BEGIN Material provided

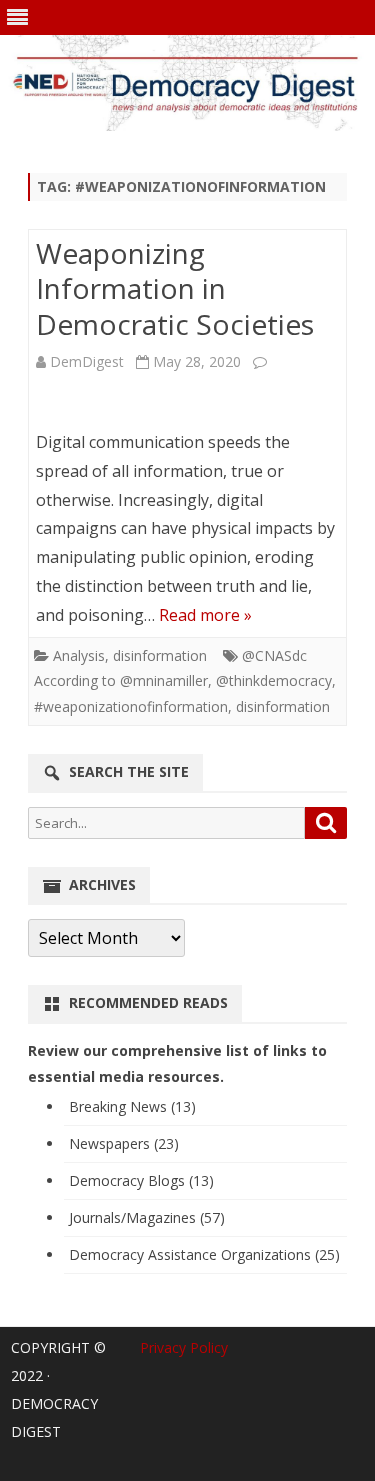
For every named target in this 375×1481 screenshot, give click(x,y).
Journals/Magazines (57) (147, 1217)
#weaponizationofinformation (131, 706)
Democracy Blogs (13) (141, 1180)
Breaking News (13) (132, 1106)
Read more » (205, 615)
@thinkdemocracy (274, 680)
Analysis (79, 655)
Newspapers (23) (124, 1143)
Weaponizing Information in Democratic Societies (175, 289)
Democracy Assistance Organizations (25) (204, 1254)
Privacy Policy (184, 1347)
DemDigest (87, 361)
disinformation (160, 655)
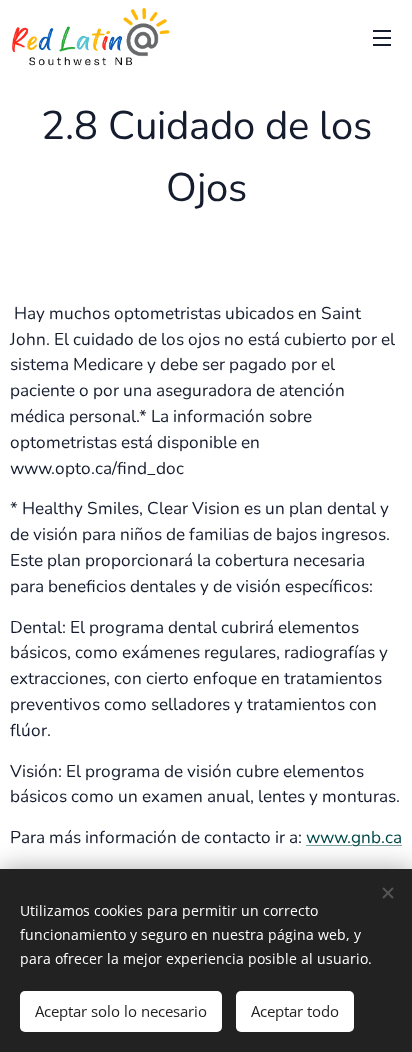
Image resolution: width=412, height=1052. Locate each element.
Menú (382, 37)
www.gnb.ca (354, 837)
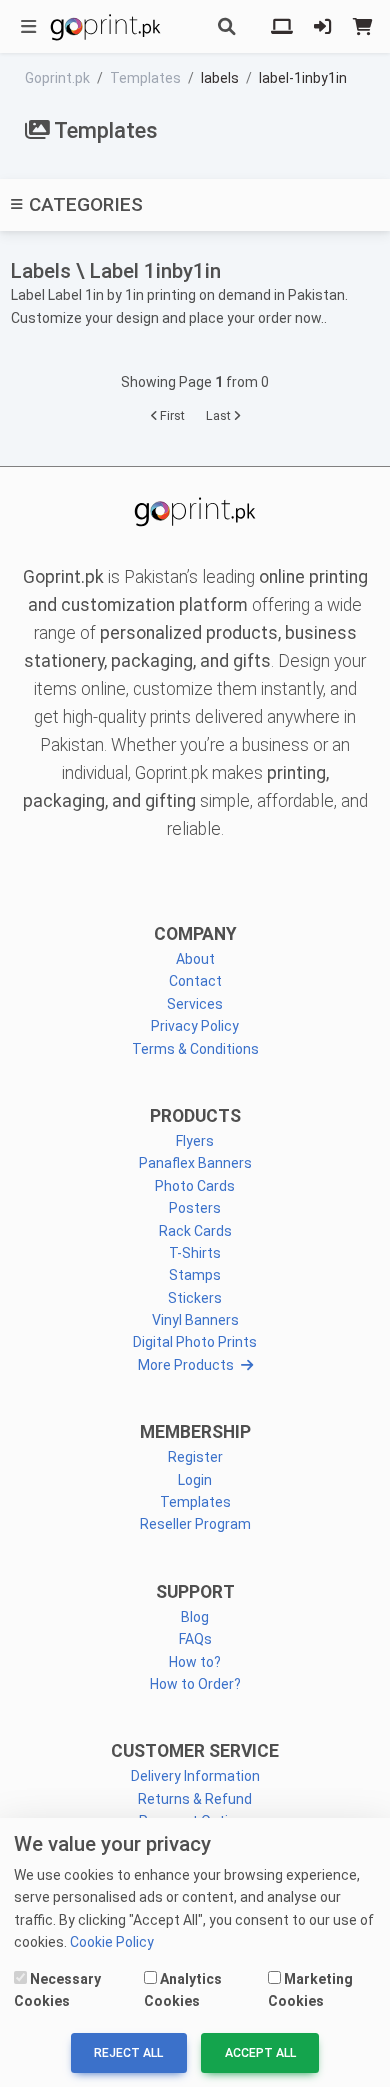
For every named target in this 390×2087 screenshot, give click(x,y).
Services (195, 1004)
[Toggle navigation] (29, 27)
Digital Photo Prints (195, 1342)
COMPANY (195, 934)
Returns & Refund (195, 1799)
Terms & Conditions (195, 1049)
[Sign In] (323, 27)
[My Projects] (282, 27)
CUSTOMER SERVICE (195, 1751)
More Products (186, 1365)
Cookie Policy (112, 1942)
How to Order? (195, 1684)
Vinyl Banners (195, 1320)
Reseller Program (195, 1524)
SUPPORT (195, 1592)
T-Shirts (195, 1253)
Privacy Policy (195, 1026)
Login (195, 1480)
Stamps (195, 1275)
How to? (195, 1662)
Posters (195, 1208)
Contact (195, 981)
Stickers (195, 1298)
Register (195, 1457)
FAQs (195, 1639)
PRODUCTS (195, 1116)
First (171, 415)
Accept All (260, 2053)
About (195, 959)
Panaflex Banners (195, 1163)
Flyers (195, 1141)
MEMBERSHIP (195, 1432)
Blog (195, 1617)
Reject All (128, 2053)
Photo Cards (195, 1186)
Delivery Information (195, 1776)
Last (220, 415)
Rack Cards (195, 1231)
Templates (195, 1502)
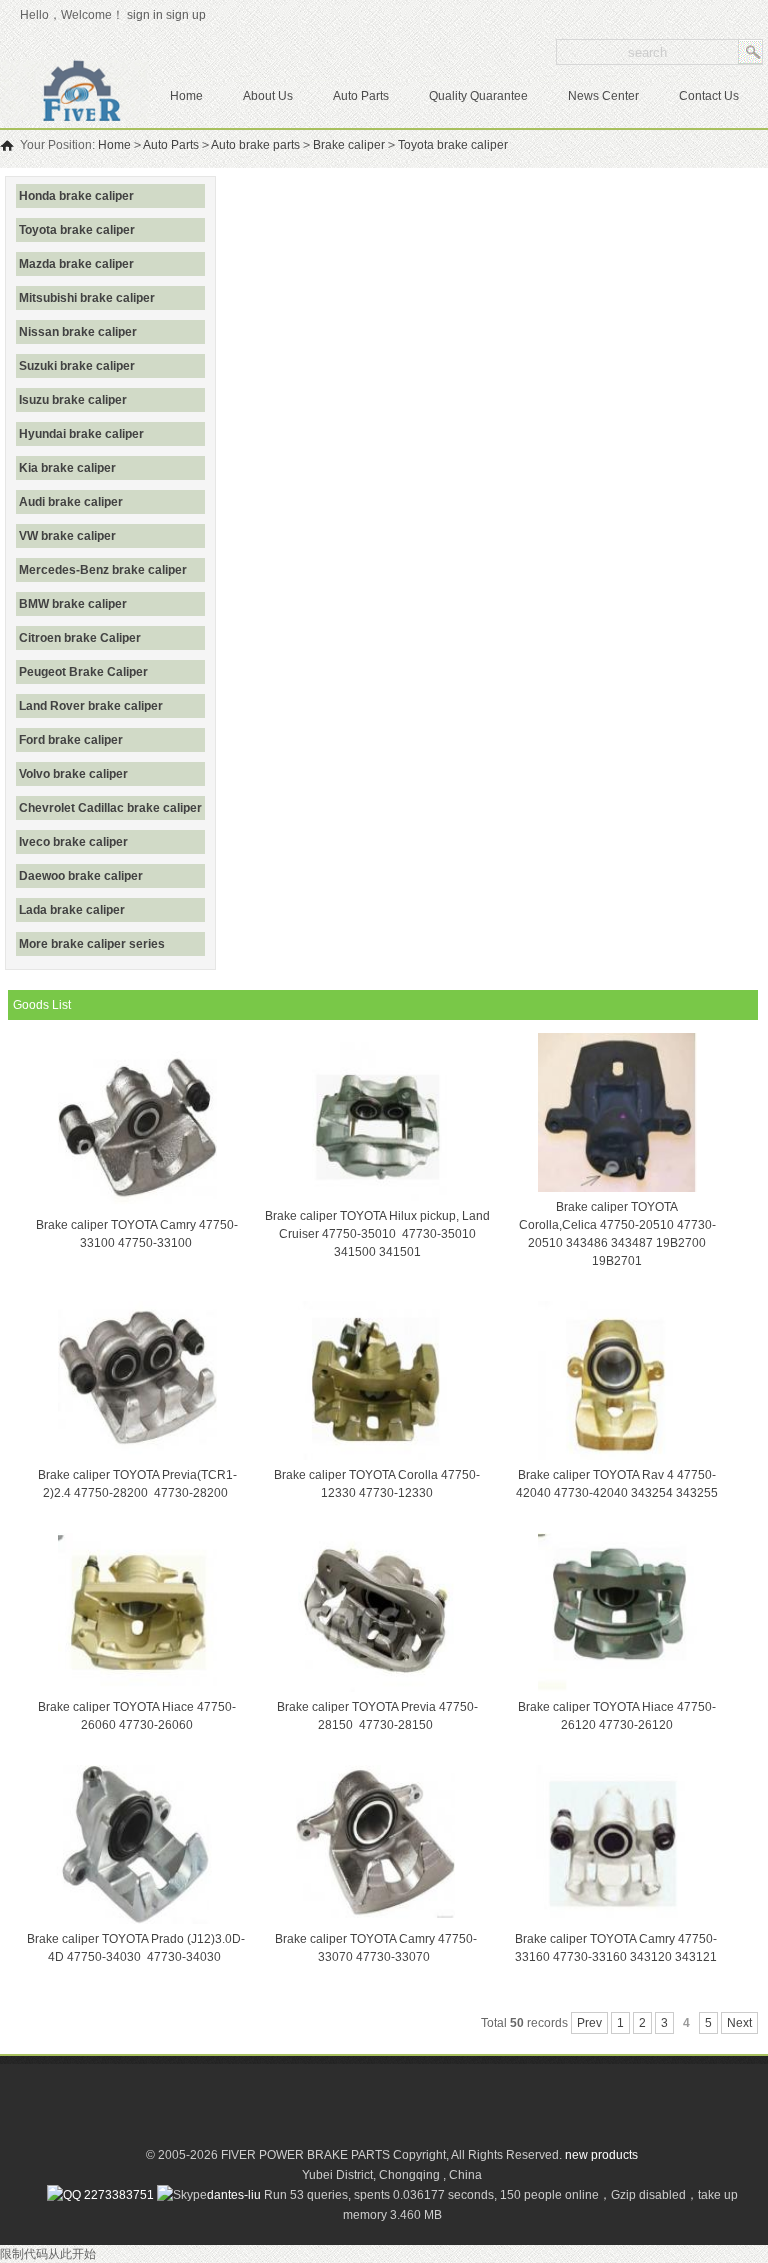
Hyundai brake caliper (81, 434)
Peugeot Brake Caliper (83, 672)
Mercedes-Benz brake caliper (103, 570)
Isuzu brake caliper (73, 400)
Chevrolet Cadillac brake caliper (110, 808)
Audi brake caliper (71, 502)
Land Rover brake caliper (91, 706)
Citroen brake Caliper (80, 638)
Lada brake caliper (72, 910)
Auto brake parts (255, 145)
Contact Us (709, 96)
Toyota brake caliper (453, 145)
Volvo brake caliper (73, 774)
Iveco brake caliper (73, 842)
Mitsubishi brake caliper (87, 298)
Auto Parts (361, 96)
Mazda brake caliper (76, 264)
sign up (189, 15)
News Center (603, 96)
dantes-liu (234, 2195)
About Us (268, 96)
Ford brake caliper (71, 740)
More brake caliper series (92, 944)
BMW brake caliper (73, 604)
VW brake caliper (67, 536)
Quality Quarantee (478, 96)
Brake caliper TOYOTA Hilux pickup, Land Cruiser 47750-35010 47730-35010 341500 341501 (377, 1234)
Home (186, 96)
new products (601, 2155)
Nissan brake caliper (78, 332)
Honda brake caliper (76, 196)
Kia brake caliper (67, 468)
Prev (589, 2023)
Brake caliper (349, 145)
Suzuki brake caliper (77, 366)
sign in (145, 15)
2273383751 (117, 2195)
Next (739, 2023)
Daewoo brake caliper (81, 876)
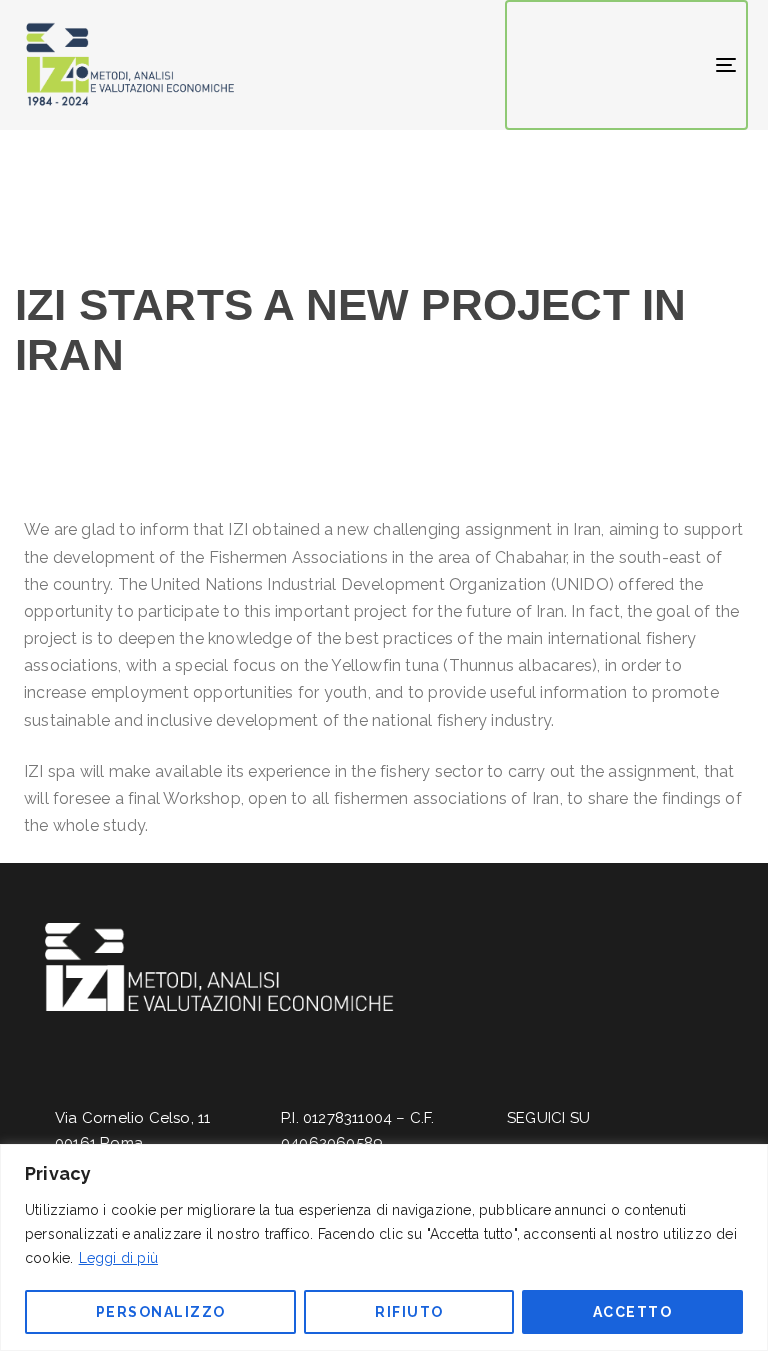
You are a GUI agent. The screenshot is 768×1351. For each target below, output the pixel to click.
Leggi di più (118, 1258)
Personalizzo (161, 1312)
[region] (384, 1247)
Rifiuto (409, 1312)
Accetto (633, 1312)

END Material provided

#### Exercise directions
In the listing above, find the line with "Last (220, 415)" and the line with "Rifiuto (409, 1312)". Transcribe those two and everything between, exactly, leaving out pictures.

#### Expected answer
Last (220, 415)
Rack Cards (195, 1231)
Templates (195, 1502)
Hyundai brake caliper (81, 434)
Peugeot Brake Caliper (83, 672)
Mercedes-Benz brake caliper (103, 570)
Isuzu brake caliper (73, 400)
Chevrolet Cadillac brake caliper (110, 808)
Audi brake caliper (71, 502)
Land Rover brake caliper (91, 706)
Citroen brake Caliper (80, 638)
Lada brake caliper (72, 910)
Auto brake parts (255, 145)
Contact Us (709, 96)
Toyota brake caliper (453, 145)
Volvo brake caliper (73, 774)
Iveco brake caliper (73, 842)
Mitsubishi brake caliper (87, 298)
Auto Parts (361, 96)
Mazda brake caliper (76, 264)
sign up (189, 15)
News Center (603, 96)
dantes-liu (234, 2195)
About Us (268, 96)
Ford brake caliper (71, 740)
More brake caliper series (92, 944)
BMW brake caliper (73, 604)
VW brake caliper (67, 536)
Quality Quarantee (478, 96)
Brake caliper TOYOTA Hilux pickup, Land Cruiser 47750-35010 47730-35010 341500 341501 (377, 1234)
Home (186, 96)
new products (601, 2155)
Nissan brake caliper (78, 332)
Honda brake caliper (76, 196)
Kia brake caliper (67, 468)
Prev (589, 2023)
Brake caliper (349, 145)
Suzuki brake caliper (77, 366)
sign in (145, 15)
2273383751 (117, 2195)
Next (739, 2023)
Daewoo brake caliper (81, 876)
You are a GUI agent. The screenshot is 768×1351. For each target below, output the pixel to click.
Leggi di più (118, 1258)
Personalizzo (161, 1312)
[region] (384, 1247)
Rifiuto (409, 1312)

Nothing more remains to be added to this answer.